[取り組む作業]
以下の行のうち「height」という語を含むものはいくつあるか、数字だけで答えてください。
━━━━━ 抜粋データ
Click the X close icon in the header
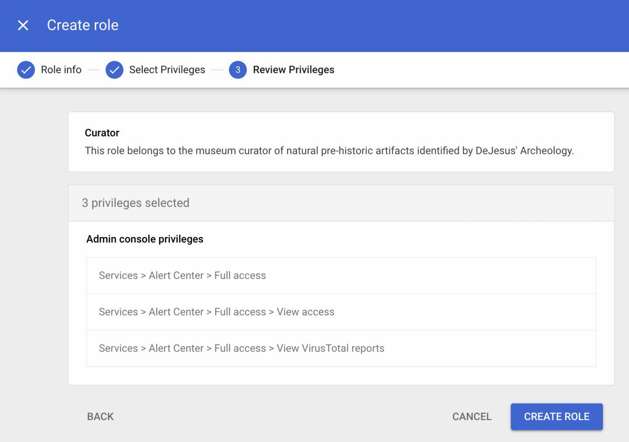The image size is (629, 442). tap(22, 25)

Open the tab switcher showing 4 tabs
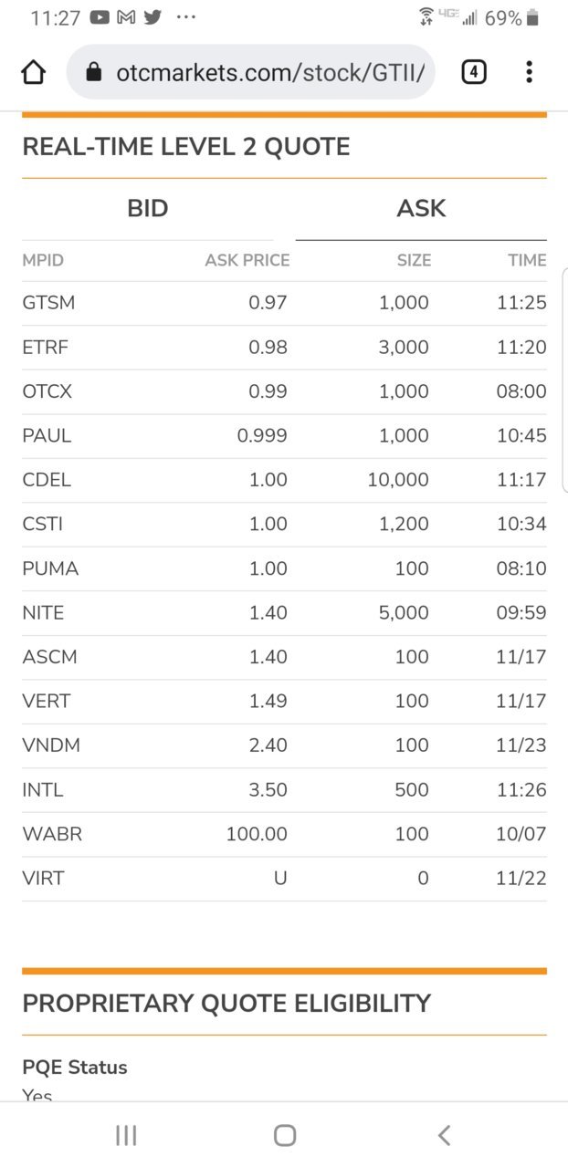(473, 72)

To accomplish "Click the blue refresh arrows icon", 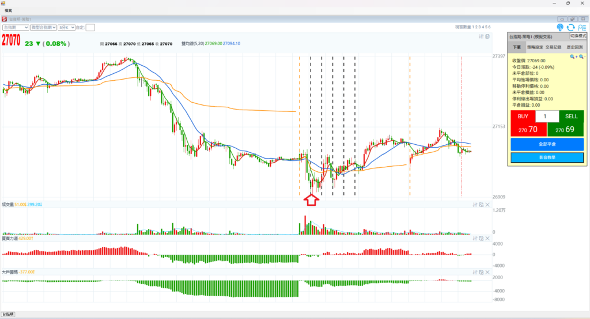I will tap(570, 27).
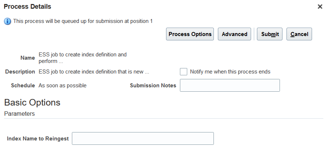Click the Basic Options heading
Image resolution: width=327 pixels, height=155 pixels.
click(32, 102)

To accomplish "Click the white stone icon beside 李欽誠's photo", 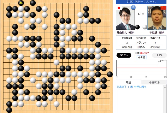I will click(x=145, y=27).
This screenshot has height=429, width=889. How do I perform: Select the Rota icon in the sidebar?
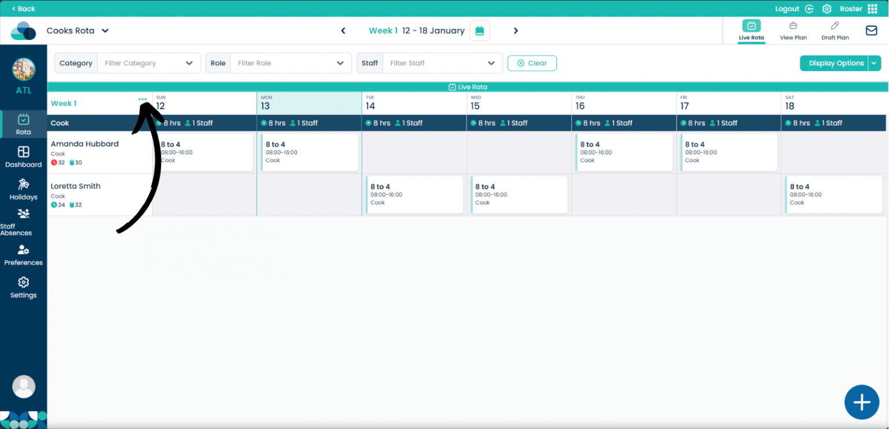tap(23, 124)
━━━━━━━━━━
[回答]
2